■ **TO DO**:
Please set down only the lines from the one containing "You are a GUI" through the end of the entries below, exactly, minus any pictures.

►

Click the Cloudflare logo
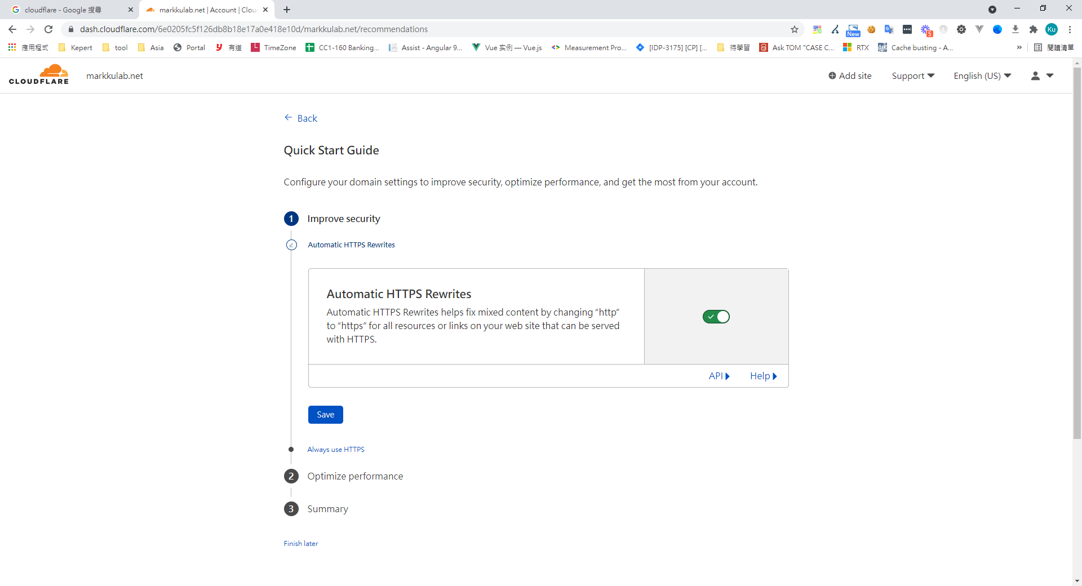1082x586 pixels. [x=39, y=75]
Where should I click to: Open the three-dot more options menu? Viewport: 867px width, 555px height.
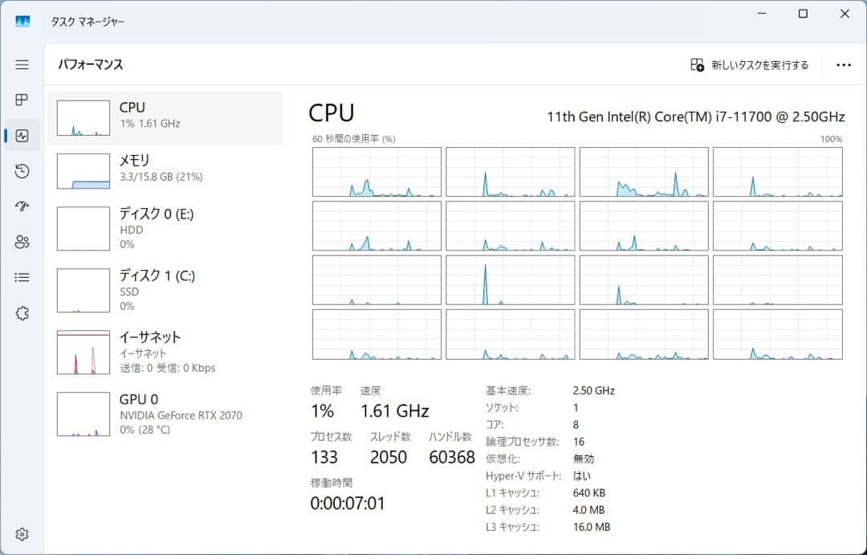click(844, 64)
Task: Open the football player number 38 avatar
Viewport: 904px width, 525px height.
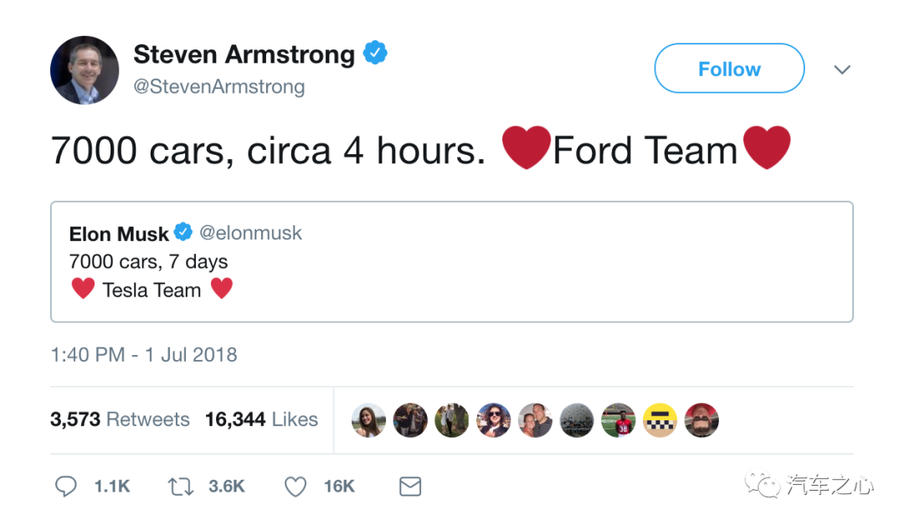Action: point(619,420)
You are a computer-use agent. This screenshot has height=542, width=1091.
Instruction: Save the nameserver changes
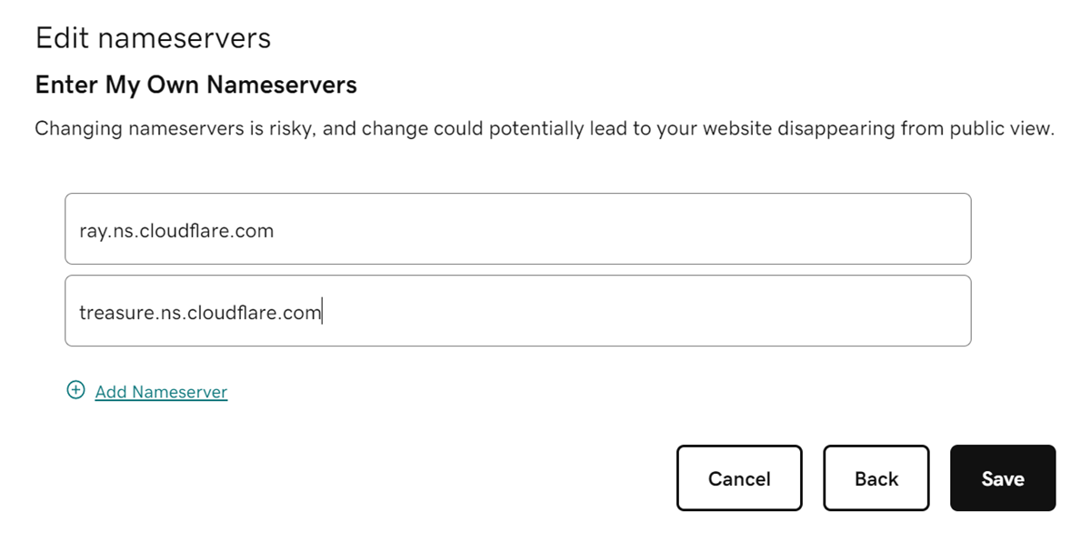click(1002, 478)
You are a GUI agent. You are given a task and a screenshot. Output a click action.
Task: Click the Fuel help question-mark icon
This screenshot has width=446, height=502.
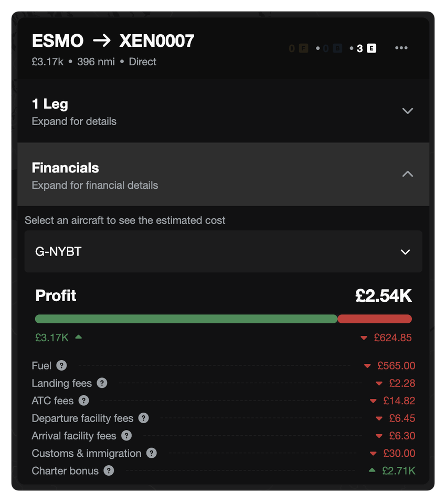pyautogui.click(x=62, y=365)
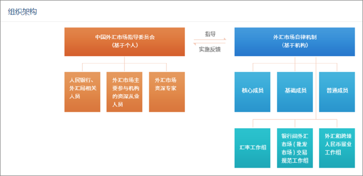Screen dimensions: 363x176
Task: Click the 外汇市场资深专家 box
Action: pos(167,92)
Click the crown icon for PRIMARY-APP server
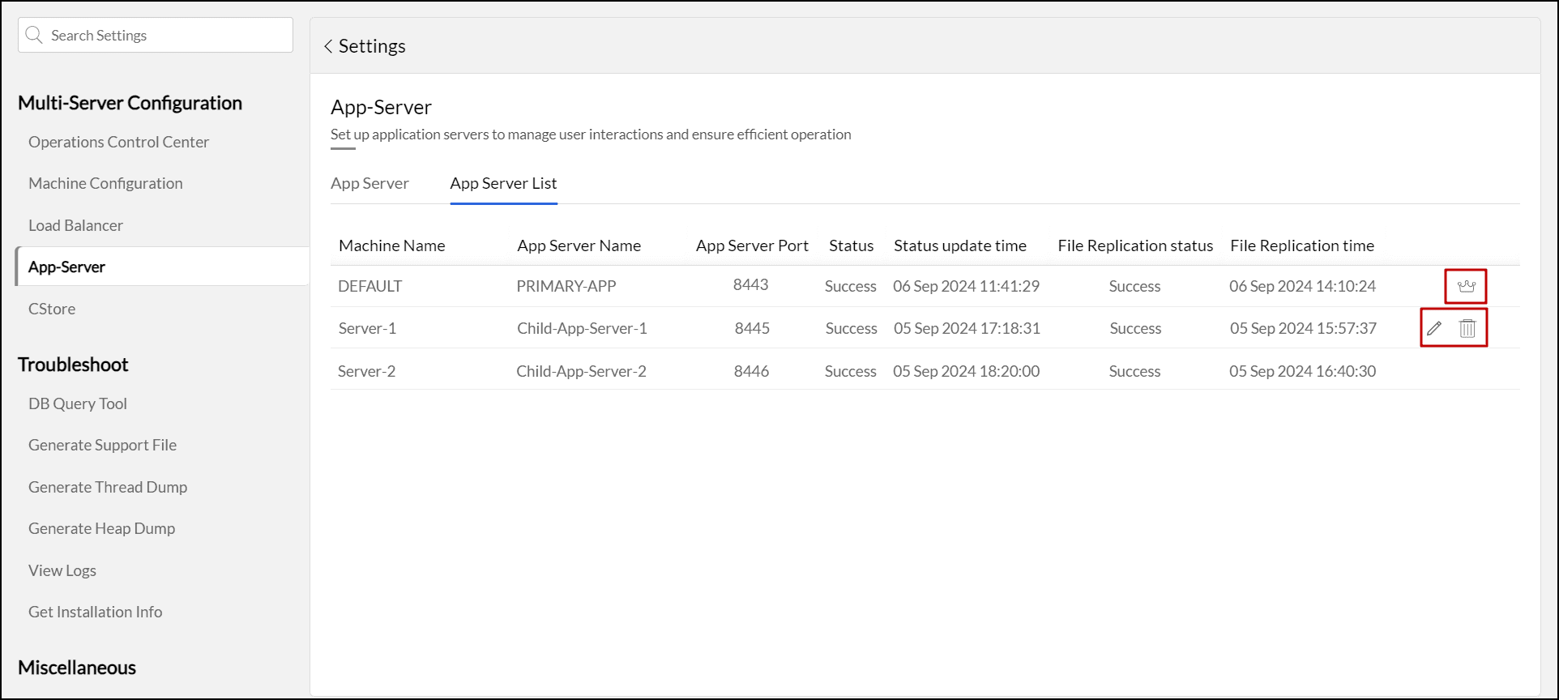This screenshot has width=1559, height=700. point(1466,286)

◄

■ **RESULT BELOW**:
You are a GUI agent. You are given a task and a screenshot. Output a click action.
Task: Click the Fuel help question-mark icon
This screenshot has width=446, height=502.
pyautogui.click(x=62, y=365)
Screen dimensions: 363x176
Task: Click the 外汇市场资深专家 box
Action: pos(167,92)
Click the crown icon for PRIMARY-APP server
This screenshot has width=1559, height=700. point(1466,286)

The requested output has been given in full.